Implemented with the TensorFlow framework and simple to integrate into your applications, Coqui STT can run on anything from an off-line Raspberry Pi 4 to a server class machine, obviating the need to pay patent royalties or exorbitant fees for existing STT services. In addition, this ability to run on embedded hardware opens up a myriad of innovative application possibilities – IoT, automotive, robotics, and many more things we have yet to explore – while keeping data private and safe.

Coqui TTS provides a set of utilities to help create text-to-speech systems from the ground-up, allowing you to create interactive voice interfaces, smart assistants, and accessibility tools. It enables high quality, natural voice synthesis with comparable or better results than any other commercial or open-source solution. TTS currently serves pre-trained models in 7 languages with a ready to use CLI and server run-times as to enable open speech synthesis for everyone.
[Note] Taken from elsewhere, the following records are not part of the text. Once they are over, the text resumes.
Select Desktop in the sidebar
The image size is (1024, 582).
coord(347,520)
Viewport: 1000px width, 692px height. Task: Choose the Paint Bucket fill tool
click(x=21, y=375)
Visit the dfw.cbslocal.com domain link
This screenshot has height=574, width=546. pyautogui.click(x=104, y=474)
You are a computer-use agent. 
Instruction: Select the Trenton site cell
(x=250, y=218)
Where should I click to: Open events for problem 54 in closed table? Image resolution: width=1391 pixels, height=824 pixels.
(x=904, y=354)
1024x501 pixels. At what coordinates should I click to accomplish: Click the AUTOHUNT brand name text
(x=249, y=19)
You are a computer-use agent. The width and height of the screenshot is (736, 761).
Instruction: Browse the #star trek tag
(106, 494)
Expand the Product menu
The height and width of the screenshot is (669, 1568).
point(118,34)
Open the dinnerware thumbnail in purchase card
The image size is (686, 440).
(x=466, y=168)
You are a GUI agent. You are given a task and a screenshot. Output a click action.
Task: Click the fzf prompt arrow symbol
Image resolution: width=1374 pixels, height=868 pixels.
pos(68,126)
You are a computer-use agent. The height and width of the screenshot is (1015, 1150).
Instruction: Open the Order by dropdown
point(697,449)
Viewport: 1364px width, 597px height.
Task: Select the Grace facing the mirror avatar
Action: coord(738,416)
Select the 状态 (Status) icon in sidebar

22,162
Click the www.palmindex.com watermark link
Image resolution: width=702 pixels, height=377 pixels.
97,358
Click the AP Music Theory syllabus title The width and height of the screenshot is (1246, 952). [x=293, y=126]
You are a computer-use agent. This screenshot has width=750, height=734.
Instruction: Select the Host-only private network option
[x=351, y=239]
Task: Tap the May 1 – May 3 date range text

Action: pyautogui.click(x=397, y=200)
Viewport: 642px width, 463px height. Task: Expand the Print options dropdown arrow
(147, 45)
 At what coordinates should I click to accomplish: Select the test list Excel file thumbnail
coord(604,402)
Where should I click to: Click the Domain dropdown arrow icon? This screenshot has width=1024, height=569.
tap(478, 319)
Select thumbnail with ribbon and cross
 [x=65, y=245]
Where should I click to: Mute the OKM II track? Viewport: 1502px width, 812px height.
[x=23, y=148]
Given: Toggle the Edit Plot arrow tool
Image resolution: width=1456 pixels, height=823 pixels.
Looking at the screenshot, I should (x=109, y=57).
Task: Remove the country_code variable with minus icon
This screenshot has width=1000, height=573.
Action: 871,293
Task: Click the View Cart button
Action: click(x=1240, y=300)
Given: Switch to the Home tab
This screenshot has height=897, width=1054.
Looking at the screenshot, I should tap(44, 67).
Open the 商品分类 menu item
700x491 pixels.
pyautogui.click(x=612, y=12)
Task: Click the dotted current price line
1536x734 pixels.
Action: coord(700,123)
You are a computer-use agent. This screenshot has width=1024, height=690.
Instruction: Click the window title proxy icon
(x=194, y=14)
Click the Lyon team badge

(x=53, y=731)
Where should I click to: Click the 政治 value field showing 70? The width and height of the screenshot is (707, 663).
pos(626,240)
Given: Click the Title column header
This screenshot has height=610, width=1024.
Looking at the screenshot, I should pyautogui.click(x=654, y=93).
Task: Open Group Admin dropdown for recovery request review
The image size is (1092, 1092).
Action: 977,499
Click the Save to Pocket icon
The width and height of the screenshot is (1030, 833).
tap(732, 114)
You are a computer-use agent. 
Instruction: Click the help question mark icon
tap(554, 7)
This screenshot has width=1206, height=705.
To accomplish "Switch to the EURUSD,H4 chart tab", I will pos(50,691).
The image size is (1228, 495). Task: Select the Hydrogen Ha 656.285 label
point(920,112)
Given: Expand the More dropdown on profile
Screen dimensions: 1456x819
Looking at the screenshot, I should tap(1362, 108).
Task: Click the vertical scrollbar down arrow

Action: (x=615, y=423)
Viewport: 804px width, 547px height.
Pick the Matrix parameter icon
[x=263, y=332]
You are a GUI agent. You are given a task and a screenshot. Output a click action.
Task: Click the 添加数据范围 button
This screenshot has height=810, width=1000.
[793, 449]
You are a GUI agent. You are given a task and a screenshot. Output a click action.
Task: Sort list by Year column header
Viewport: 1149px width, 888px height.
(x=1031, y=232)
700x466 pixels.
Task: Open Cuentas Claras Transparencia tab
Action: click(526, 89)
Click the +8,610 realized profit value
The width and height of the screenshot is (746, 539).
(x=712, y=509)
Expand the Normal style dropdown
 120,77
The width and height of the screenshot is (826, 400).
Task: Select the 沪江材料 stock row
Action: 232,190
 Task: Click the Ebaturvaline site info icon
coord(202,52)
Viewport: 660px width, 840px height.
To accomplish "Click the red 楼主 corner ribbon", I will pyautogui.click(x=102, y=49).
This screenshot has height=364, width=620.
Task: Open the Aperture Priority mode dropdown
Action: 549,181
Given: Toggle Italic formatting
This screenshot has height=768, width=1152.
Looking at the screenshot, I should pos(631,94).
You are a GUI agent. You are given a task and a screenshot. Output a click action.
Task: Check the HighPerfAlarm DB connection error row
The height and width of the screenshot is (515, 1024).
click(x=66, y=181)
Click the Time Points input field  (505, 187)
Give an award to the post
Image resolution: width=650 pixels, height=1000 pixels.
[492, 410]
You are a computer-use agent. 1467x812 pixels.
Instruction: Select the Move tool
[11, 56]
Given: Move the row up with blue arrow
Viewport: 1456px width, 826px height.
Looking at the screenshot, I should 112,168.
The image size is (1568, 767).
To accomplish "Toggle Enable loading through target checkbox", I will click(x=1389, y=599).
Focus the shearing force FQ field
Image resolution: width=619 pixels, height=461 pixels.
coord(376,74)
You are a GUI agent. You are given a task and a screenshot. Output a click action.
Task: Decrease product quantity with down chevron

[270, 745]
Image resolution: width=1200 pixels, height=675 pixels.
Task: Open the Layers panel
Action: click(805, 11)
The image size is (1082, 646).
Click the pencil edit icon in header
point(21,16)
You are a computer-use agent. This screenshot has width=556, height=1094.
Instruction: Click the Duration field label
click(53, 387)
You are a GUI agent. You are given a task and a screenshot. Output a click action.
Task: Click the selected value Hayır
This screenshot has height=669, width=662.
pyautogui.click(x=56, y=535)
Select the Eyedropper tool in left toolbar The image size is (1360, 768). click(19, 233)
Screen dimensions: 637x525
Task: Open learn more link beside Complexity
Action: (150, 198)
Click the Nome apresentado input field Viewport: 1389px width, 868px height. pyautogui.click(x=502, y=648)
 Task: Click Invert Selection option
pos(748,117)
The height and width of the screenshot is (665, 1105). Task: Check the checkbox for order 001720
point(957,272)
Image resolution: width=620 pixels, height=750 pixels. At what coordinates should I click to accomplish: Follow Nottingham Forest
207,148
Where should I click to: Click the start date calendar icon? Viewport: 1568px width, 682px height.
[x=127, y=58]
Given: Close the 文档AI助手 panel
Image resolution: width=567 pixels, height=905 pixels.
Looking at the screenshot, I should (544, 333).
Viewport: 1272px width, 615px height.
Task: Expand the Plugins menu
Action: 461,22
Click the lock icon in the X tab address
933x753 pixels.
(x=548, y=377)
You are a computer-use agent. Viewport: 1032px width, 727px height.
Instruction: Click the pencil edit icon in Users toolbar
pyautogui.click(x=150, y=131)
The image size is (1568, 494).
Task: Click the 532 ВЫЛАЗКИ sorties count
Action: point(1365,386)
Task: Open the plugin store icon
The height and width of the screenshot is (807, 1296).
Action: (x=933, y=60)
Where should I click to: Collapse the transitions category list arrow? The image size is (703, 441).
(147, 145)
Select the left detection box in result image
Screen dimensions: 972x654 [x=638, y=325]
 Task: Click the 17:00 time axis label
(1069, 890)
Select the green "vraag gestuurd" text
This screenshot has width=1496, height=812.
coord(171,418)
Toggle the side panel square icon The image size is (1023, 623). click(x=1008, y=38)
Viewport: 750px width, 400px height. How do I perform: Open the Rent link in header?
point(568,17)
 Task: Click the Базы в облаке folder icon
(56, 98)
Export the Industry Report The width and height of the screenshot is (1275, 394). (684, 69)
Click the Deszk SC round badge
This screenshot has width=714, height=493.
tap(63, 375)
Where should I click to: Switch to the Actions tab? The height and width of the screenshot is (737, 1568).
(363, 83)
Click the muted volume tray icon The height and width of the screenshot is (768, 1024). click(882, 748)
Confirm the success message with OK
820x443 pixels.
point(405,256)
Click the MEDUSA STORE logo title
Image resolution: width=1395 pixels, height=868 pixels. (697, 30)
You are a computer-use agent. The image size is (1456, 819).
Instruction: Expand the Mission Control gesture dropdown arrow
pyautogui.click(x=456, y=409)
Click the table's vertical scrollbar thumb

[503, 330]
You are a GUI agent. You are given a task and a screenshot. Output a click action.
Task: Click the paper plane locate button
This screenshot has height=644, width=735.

Our mission with TTS to let everyone be able to develop, use, and research speech synthesis without constraints. To make that happen in the near future, we also want to improve the TensorFlow integration and let you use your favorite deep learning library to create your next TTS project. If you want a head-start for contributing to TTS you can check our TODO list.

We know that there’s appetite and immense untapped potential out there for open alternatives in the exponentially growing speech tech market. We know that we bring in the right combination of passion, machine learning expertise, and network into research and industry to prove that these open alternatives can not only exist but succeed. And we hope that the numerous contributors and communities; that you will support us on our path the way you did before.

Check out the new homes of our voice projects at github.com/coqui-ai, reach out to us and stay tuned for more to come.

othiele · March 15, 2021, 3:24pm

Great news that there will be people working fulltime on this instead of just a couple of minutes a week

mrthorstenm · March 15, 2021, 4:10pm

Great to hear .
Wishing you guys all the best for this noble way to go. I’m happily by your side on your way to “free voice” (in my free time).

JGKK · March 15, 2021, 4:40pm

Sorry if i over read that it was mentioned somewhere. How does Coqui relate to the future deepspeech development?
As i understand it Coqui-STT right now is pretty much a Deepspeech fork?
Will the two have a separate future development which will make them incompatible at some point?
Will there be future compatibility with models trained for deepspeech?
Am i misunderstanding the relation between the two?

Thanks for the amazing work, Johannes

belkacem77 · March 15, 2021, 4:20pm

We were worried during the last few weeks. Thanks everyone. It is time to goi on with evangelization.

reuben · March 15, 2021, 5:23pm

Hi Johannes. Coqui has no connection with Mozilla the company beyond the founders being Mozillians. We’ll continue to develop the Coqui STT fork with our open source collaborators, and we have ambitious goals for the codebase in order to make it easier to use, so at some point the forks may become incompatible. As for Mozilla’s plans, the situation hasn’t changed. The last communication about this was this one.